* [WORK TASK] In the answer, give the entries below exactly, from the first line through the line with "You are a computer-use agent. The", with every picture omitted.

===== PROVIDED INFORMATION

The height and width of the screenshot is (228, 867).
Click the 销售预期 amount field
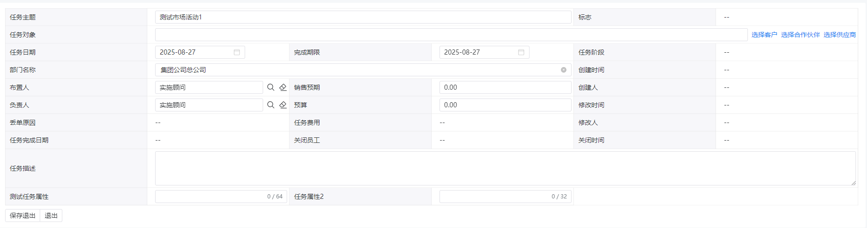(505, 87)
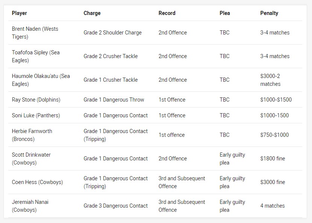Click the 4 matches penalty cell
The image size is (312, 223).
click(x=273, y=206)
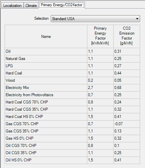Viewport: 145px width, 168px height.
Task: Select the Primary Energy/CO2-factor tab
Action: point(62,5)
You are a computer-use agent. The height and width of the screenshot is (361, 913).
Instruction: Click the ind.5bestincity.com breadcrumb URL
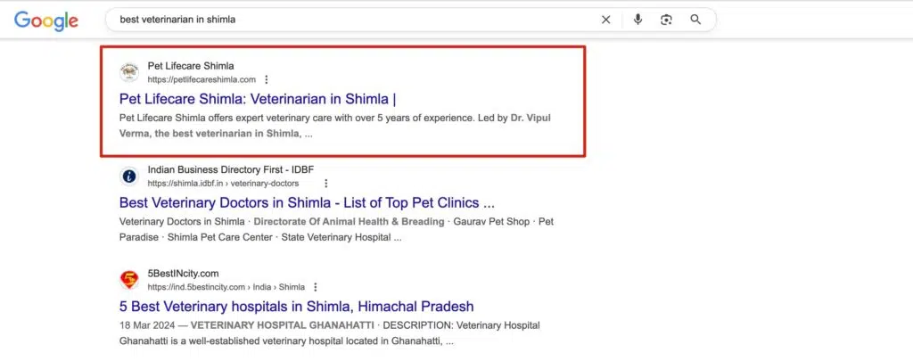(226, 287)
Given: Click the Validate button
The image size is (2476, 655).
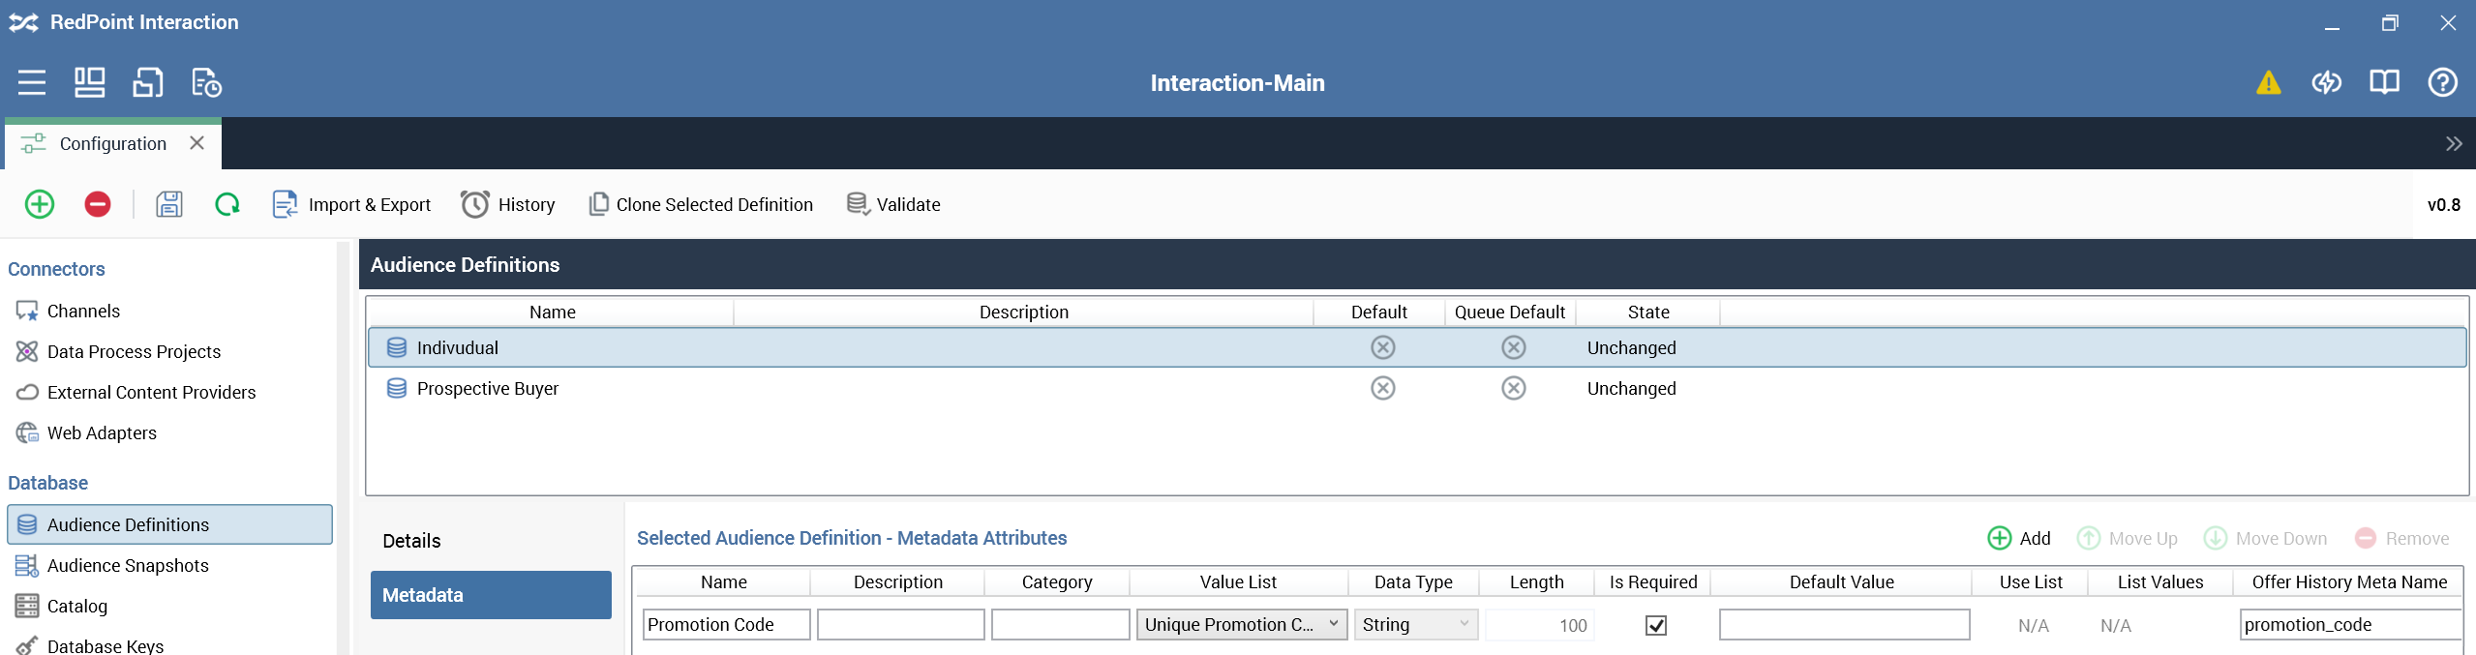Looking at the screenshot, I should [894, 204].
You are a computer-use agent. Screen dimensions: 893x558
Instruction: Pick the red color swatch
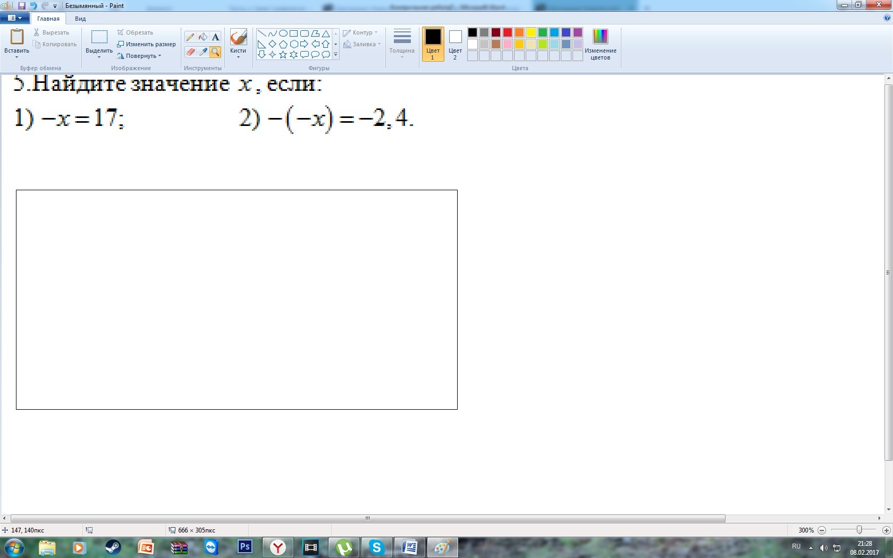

==========

* [SOLUTION]
The height and width of the screenshot is (228, 867).
Click the 销售预期 amount field
(505, 87)
Click the 4 matches penalty cell
The image size is (312, 223).
click(x=273, y=206)
Viewport: 145px width, 168px height.
Task: Select the Primary Energy/CO2-factor tab
Action: point(62,5)
You are a computer-use agent. The height and width of the screenshot is (361, 913).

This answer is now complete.